▸ Given text
K-12 + The Arts = The Future of Innovation
By Alexander Ostroff
Technology has accelerated our society to hypervelocity. Public and private educational institutions have launched an unprecedented effort to make sure that every student does well in STEM (Science, Technology, Engineering and Mathematics). Makes perfect sense, these subjects give birth to all technology. Moreover, America must compete and when it comes to STEM our educational system is way down the list in comparison to other countries.
Educational funding is finite so administrators have been given (or have given themselves) the green light to make room for STEM. The bloodiest victims of this diamond encrusted chainsaw have been the arts. Private schools have a financial advantage, at least that’s the assumption. In reality many private K-12 institutions have followed the same blueprint; drastically defunding the arts in order to focus on STEM.
The reasoning seems logical enough: the future is based on STEM, the highest paying jobs will be in STEM, and therefore STEM should be the priority. Ironically, by eradicating the arts from K-12 we will destroy exactly what STEM hopes to achieve. Innovation.
Today we use advanced technology to build more advanced technology. The role of the human being in this process is increasingly that of feeder of information and data. The great innovators of the past had to create everything from scratch. The Wright brothers did not test aeronautical theories on a computer. Nicola Tesla, perhaps the greatest inventor in modern history, pushed his mental faculties to the edge and beyond. Einstein didn’t have an app to help him, only his brain and a piece of chalk. Edison had his mind wrapped around everything that came out of his lab. Entrepreneurs of the past were also innovators. John D. Rockefeller, Henry Ford and Andrew Carnegie are a few examples of self-made businessmen who built entire industries. All of these disrupters had countless disadvantages over the innovators of today and yet, relatively speaking, accomplished far more. In terms of innovation, the 18th to 20th centuries brought more changes to the world than at any other time in modern history. Why?

▸ What you should do
Condense the paragraph of the article above that begins "Educational funding is finite" into no more than three sentences that keep its main facts.

▸ Data provided

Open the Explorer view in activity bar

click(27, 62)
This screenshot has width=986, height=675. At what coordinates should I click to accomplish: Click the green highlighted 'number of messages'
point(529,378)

▸ Result
Because education budgets are limited, administrators have been allowed, or have allowed themselves, to make room for STEM, and the arts have suffered most. Private schools are assumed to have a financial advantage. Many private K-12 schools have nonetheless followed the same pattern, sharply cutting arts funding to focus on STEM.